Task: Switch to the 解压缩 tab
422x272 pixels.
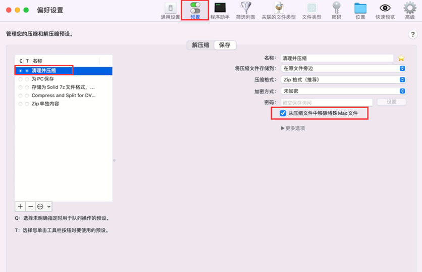Action: (x=200, y=45)
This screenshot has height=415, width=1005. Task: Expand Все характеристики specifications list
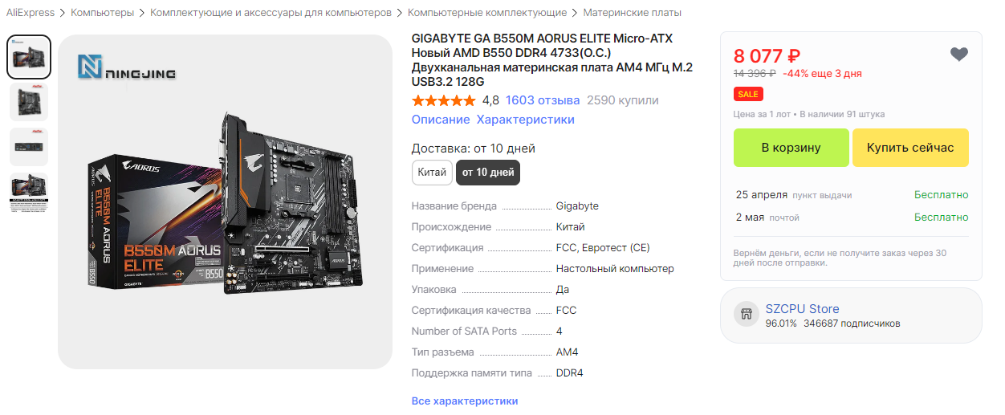pyautogui.click(x=465, y=401)
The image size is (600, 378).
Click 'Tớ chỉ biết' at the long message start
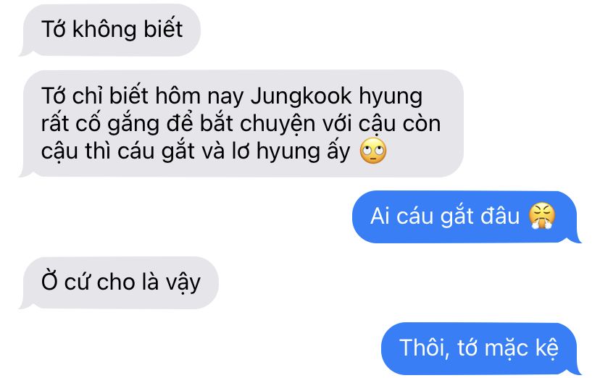point(94,96)
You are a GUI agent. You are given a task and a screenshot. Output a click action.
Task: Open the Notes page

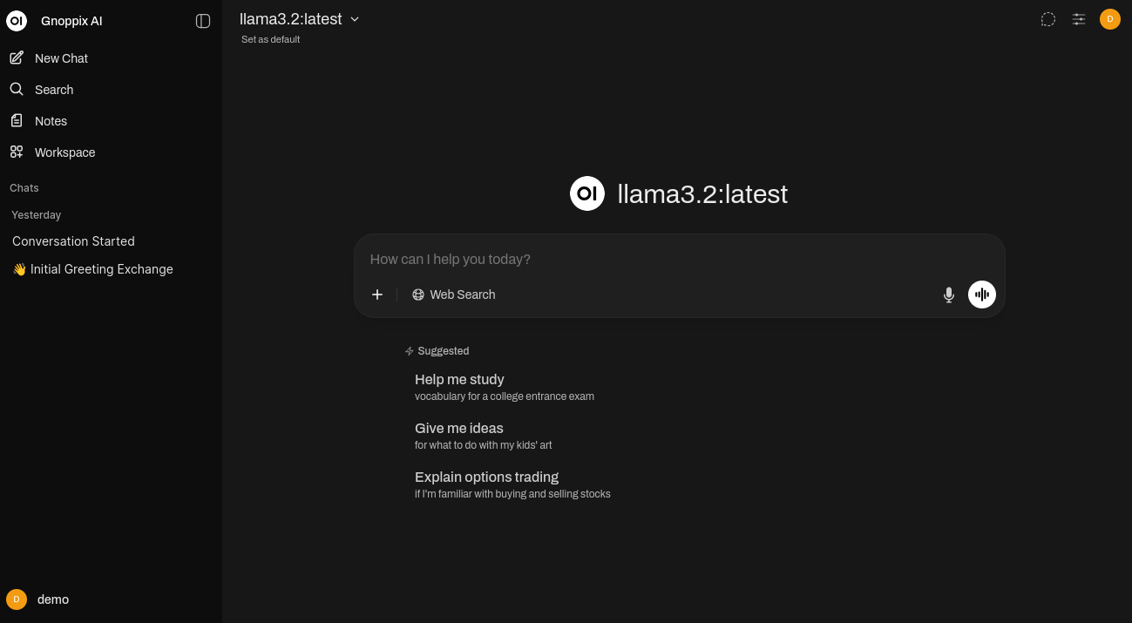pyautogui.click(x=51, y=121)
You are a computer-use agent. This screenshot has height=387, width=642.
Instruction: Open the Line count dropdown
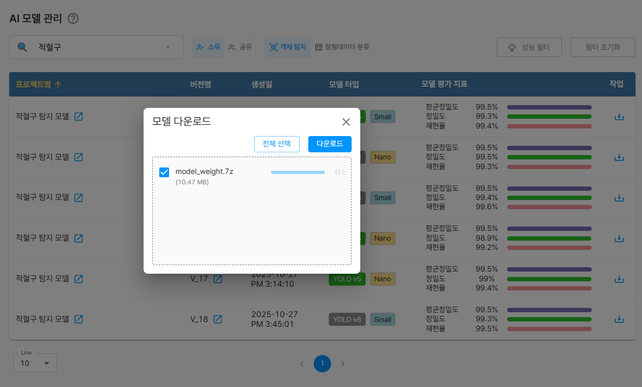point(35,363)
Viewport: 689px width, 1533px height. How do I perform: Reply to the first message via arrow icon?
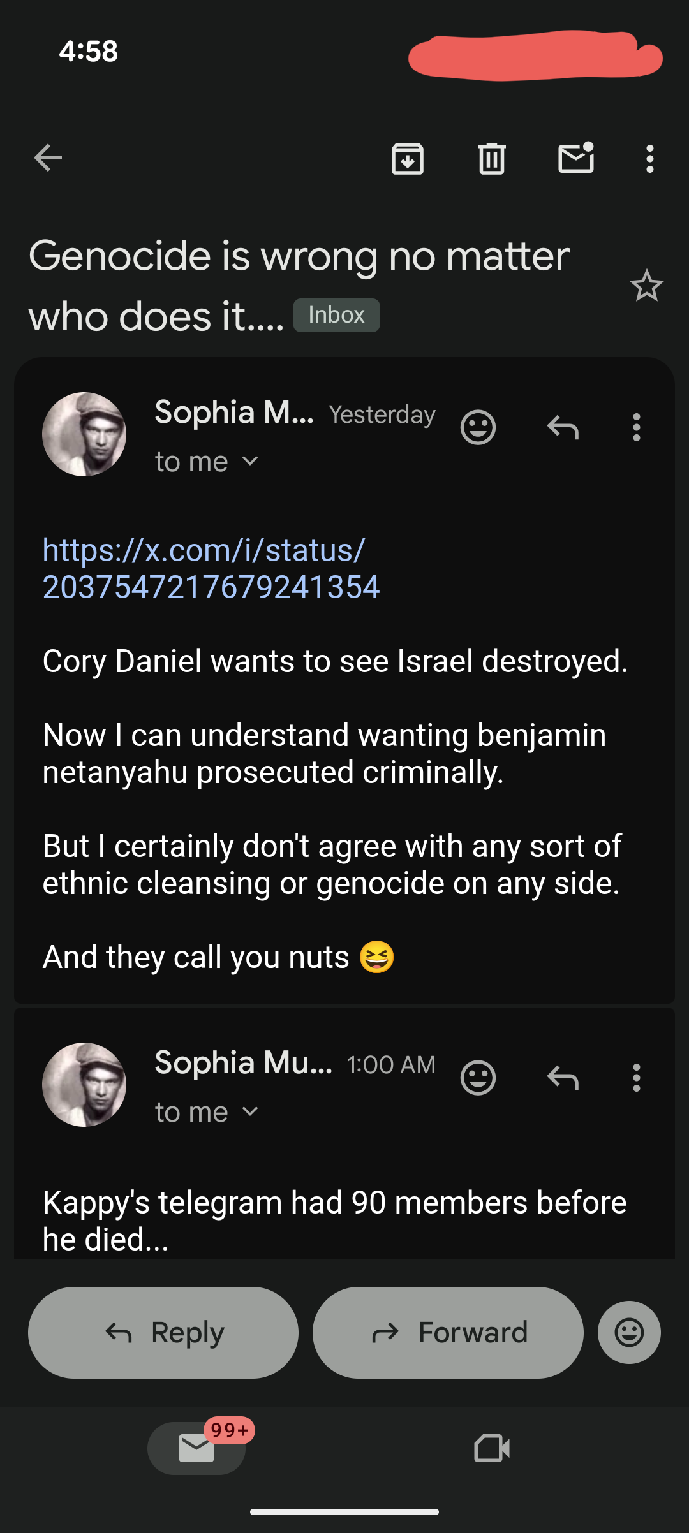tap(563, 427)
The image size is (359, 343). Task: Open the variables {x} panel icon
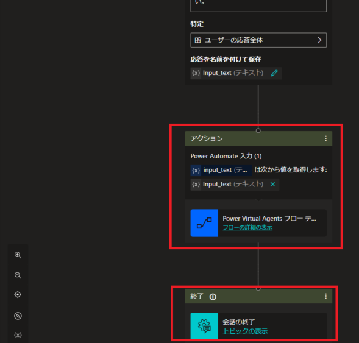18,335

===============

WHAT YOU HAVE TO DO: Filter the material above down to the lines that hold the word "agent".

TASK ANSWER:
You are a GUI agent. You are given a task and a screenshot. Output a click action.
You are a computer-use agent. This screenshot has height=387, width=642.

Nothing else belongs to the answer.